[Begin DATA SUPPLIED]
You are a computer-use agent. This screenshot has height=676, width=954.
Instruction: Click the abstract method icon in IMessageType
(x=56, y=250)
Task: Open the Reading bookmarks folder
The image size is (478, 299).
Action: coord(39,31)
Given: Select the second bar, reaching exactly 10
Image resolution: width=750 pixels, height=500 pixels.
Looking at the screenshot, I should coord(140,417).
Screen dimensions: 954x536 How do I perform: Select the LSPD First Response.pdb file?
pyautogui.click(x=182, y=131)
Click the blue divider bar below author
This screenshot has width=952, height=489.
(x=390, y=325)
[End DATA SUPPLIED]
[Begin DATA SUPPLIED]
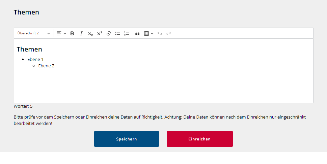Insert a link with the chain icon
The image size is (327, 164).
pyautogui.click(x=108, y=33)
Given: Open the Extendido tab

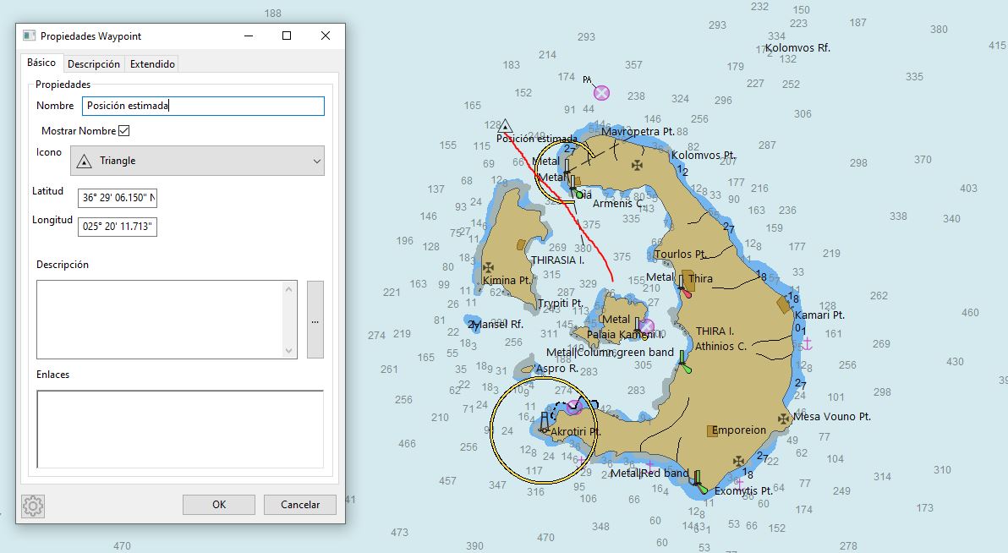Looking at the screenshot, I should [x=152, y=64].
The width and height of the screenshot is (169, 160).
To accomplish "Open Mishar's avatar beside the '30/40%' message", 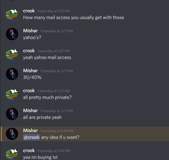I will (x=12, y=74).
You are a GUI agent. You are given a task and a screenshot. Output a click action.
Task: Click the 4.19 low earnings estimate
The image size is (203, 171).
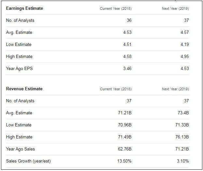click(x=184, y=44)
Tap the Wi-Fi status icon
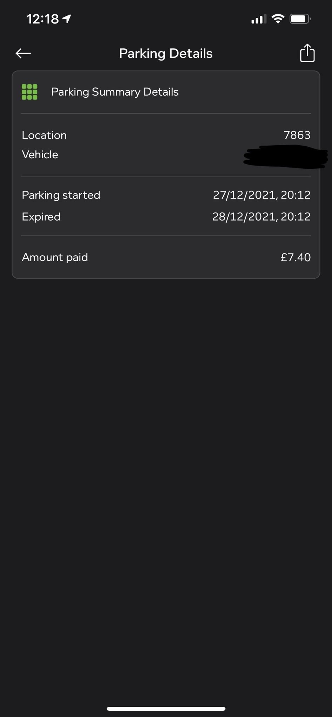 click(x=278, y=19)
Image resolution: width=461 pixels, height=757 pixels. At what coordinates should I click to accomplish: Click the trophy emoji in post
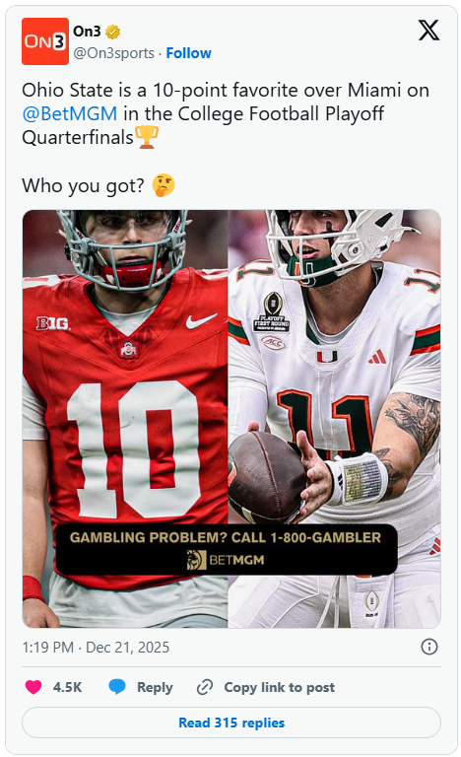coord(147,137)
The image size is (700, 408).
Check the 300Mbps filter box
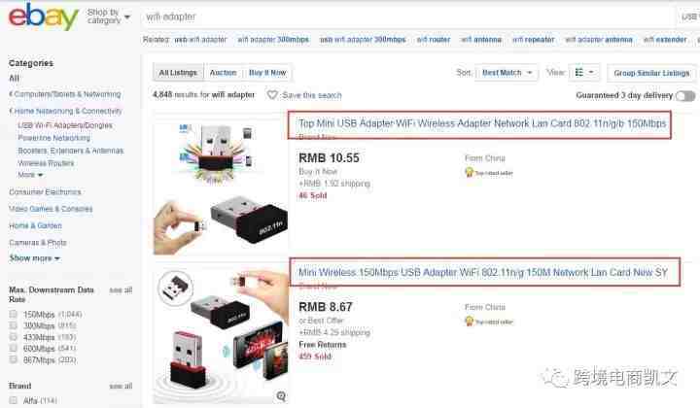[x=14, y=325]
[End DATA SUPPLIED]
[WHAT THE EXERCISE ASKS] Rewrite the lines from the one containing "You are a computer-use" through the one containing "(x=390, y=325)", inclusive, so that "bookmarks" becomes "favorites" and nothing else changes.

[WRITTEN RESPONSE]
You are a computer-use agent. This screenshot has height=676, width=954.
Instruction: Click the abstract method icon in IMessageType
(x=56, y=250)
Task: Open the Reading favorites folder
The image size is (478, 299).
Action: coord(39,31)
Given: Select the second bar, reaching exactly 10
Image resolution: width=750 pixels, height=500 pixels.
Looking at the screenshot, I should coord(140,417).
Screen dimensions: 954x536 How do I perform: Select the LSPD First Response.pdb file?
pyautogui.click(x=182, y=131)
Click the blue divider bar below author
This screenshot has width=952, height=489.
(x=390, y=325)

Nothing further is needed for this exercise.